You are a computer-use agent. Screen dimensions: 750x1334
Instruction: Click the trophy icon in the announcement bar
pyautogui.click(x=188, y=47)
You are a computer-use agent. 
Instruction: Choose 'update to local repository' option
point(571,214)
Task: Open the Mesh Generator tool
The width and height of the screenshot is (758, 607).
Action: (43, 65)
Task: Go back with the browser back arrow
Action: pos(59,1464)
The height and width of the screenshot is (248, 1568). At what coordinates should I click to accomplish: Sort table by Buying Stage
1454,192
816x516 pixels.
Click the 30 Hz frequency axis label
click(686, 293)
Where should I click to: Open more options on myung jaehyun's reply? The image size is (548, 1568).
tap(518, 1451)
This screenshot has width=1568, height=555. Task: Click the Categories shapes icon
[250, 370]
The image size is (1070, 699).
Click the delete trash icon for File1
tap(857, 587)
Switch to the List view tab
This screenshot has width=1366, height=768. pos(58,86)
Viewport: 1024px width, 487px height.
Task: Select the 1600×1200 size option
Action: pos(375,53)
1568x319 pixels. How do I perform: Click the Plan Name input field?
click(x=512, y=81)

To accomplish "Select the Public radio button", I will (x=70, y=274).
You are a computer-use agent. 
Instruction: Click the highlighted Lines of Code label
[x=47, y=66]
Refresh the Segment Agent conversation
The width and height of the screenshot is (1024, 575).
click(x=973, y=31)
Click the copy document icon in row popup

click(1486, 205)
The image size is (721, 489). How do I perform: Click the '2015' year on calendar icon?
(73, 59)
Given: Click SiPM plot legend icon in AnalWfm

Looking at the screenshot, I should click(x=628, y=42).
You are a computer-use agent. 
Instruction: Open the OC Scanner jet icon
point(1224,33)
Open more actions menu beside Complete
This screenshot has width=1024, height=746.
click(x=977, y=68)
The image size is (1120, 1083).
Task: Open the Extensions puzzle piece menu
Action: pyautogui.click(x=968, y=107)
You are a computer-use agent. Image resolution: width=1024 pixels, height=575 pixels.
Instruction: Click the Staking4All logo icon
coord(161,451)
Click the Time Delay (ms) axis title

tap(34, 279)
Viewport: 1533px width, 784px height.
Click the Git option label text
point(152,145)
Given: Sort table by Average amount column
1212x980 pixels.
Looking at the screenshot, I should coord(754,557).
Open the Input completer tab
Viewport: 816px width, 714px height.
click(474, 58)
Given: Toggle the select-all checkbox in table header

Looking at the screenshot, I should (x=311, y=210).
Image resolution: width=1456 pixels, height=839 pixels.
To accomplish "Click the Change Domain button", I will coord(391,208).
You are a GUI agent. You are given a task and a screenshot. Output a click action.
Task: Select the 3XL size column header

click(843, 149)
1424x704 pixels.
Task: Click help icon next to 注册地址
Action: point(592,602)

......

## Assignment:
From the records above, print exactly the lines that run from the line with "816x516 pixels." to the line with "The image size is (1070, 699).", inclusive.

## Answer space:
816x516 pixels.
Click the 30 Hz frequency axis label
click(686, 293)
Where should I click to: Open more options on myung jaehyun's reply? The image size is (548, 1568).
tap(518, 1451)
This screenshot has width=1568, height=555. Task: Click the Categories shapes icon
[250, 370]
The image size is (1070, 699).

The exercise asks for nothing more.